What Is The Best Location For Property Investment? Well, the London market will continue to be attractive to nostalgic investors. However, for value for money, the Regional markets have a lot to offer. With higher yields and strong capital appreciation on offer. If FTSE 100 companies are willing to relocate their offices and capital outside of London, it would be wise for property investors to follow. One of the most exciting areas of alternative property investment is the investment into the hotel sector and student accommodation.
With developers offering fixed assured rental terms. Additionally, the rise in stamp duty in the residential market, have made alternative commercial investments even more popular. It is important to consider, not only what is the best location for property investment, but what is the best property investment sector to fit my needs? Investment is being drawn into the UK’s specialist property sector, a total of £17.7 billion, which equates to a 40% increase on last year, and the expectation is this will continue to increase. UK Specialized Property Investment Rise now accounting for 27% of the UK commercial property market, which is a higher proportion than ever.
Read More: Birmingham an Emerging Property Hotspot
Fastest Rising Property type
Furthermore, in addition to just considering what Is The Best Location For UK Property Investment if you are considering to invest in residential property, you should also consider what unit type, a flat or a house? The Latest data from the Halifax, shows that Houses have risen slower than Flats over the last 5 years. Halifax estimates the average flats value increases by an average of £1,250. UK flat prices have risen by £75,074 over the last five years. The average price has grown from £157,061 in 2013 to £232,135 in 2018. Flats have risen by 48 percent, compared with a 39 percent increase from non-flats. Despite flats gaining most value, Halifax managing director Russell Galley said semi-detached and terraced properties – the latter of which have risen by an average of 41 per cent over the last five years – are the most popular choice for homebuyers.
Read More: 40% Rise in Specialist Property Investment
London property prices should bounce back over the long term.

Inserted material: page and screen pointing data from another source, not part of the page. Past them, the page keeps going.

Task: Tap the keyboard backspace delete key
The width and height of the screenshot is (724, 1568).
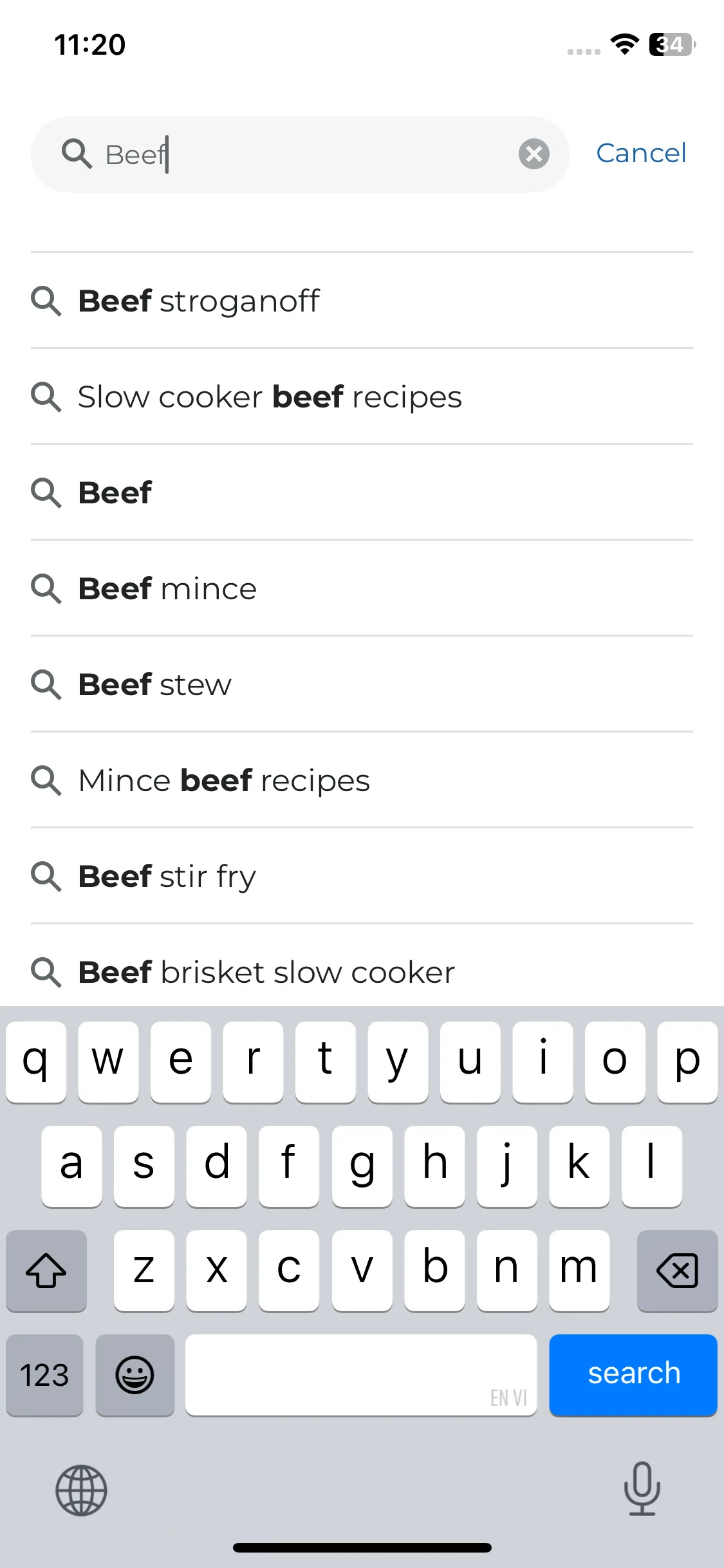Action: [x=677, y=1271]
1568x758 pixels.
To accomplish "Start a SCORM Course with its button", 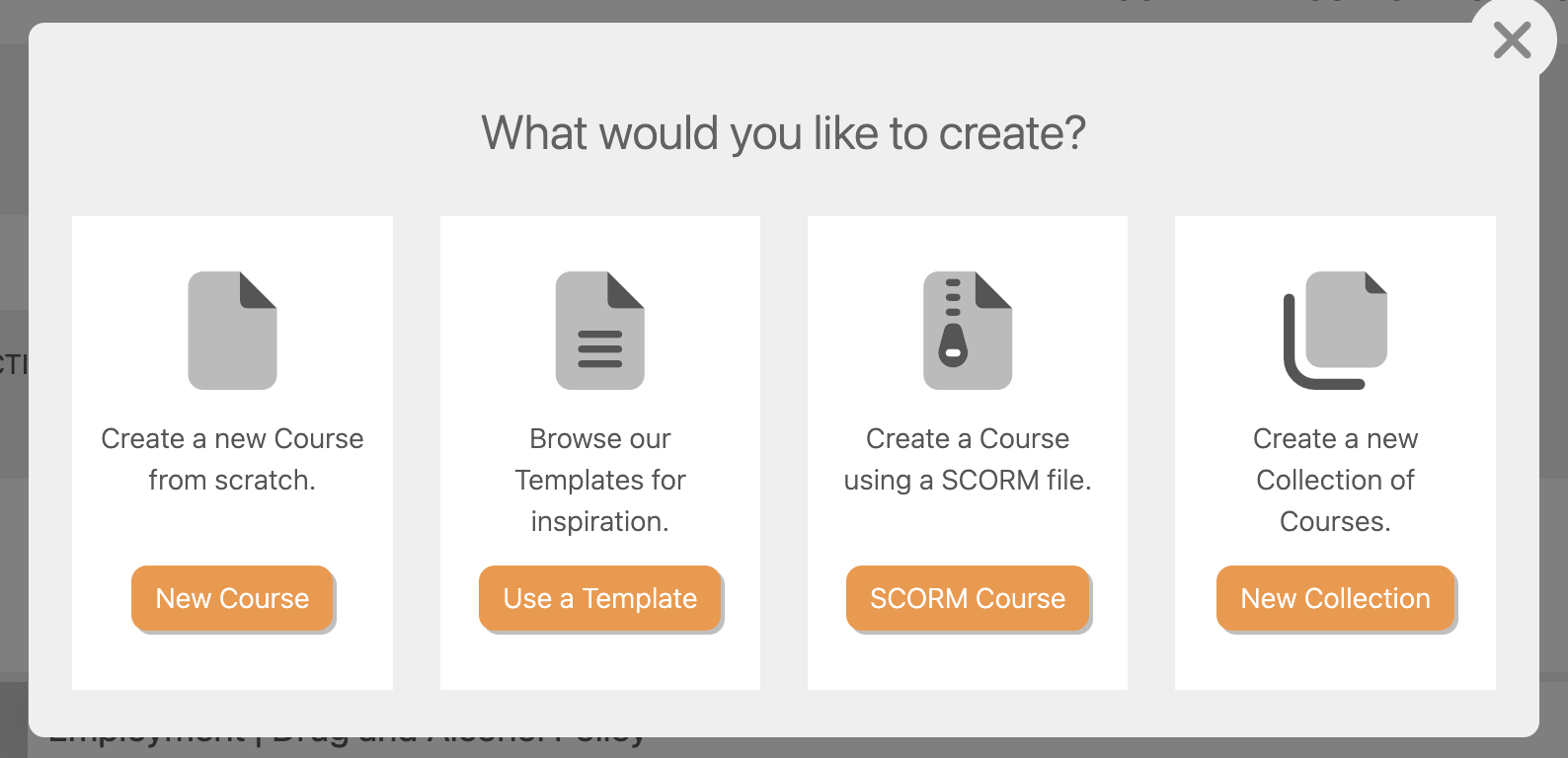I will [x=968, y=598].
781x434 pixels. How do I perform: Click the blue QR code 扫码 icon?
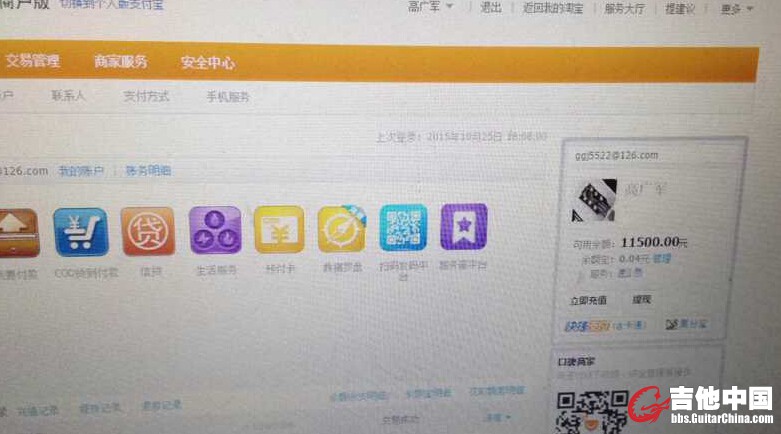point(403,228)
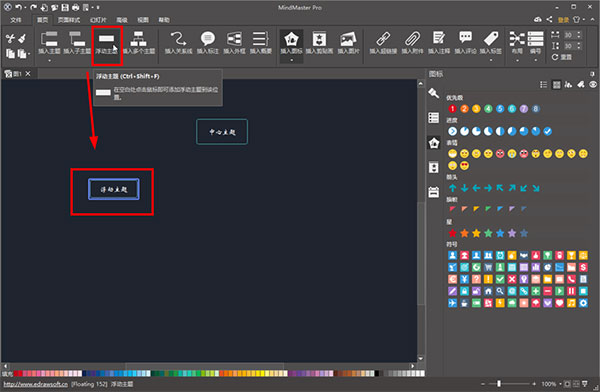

The Brexit uncertainty is causing fluctuations. However, savvy property investors are looking to the North West for the best returns in yield and Birmingham as a growth market. As Regional house price growth continues to outperform the South, ongoing investment into infrastructure, and new employment opportunities continue to emerge it is likely that there will be a continued trend of people moving out of the capital. as such, property investors will likely be doing the same.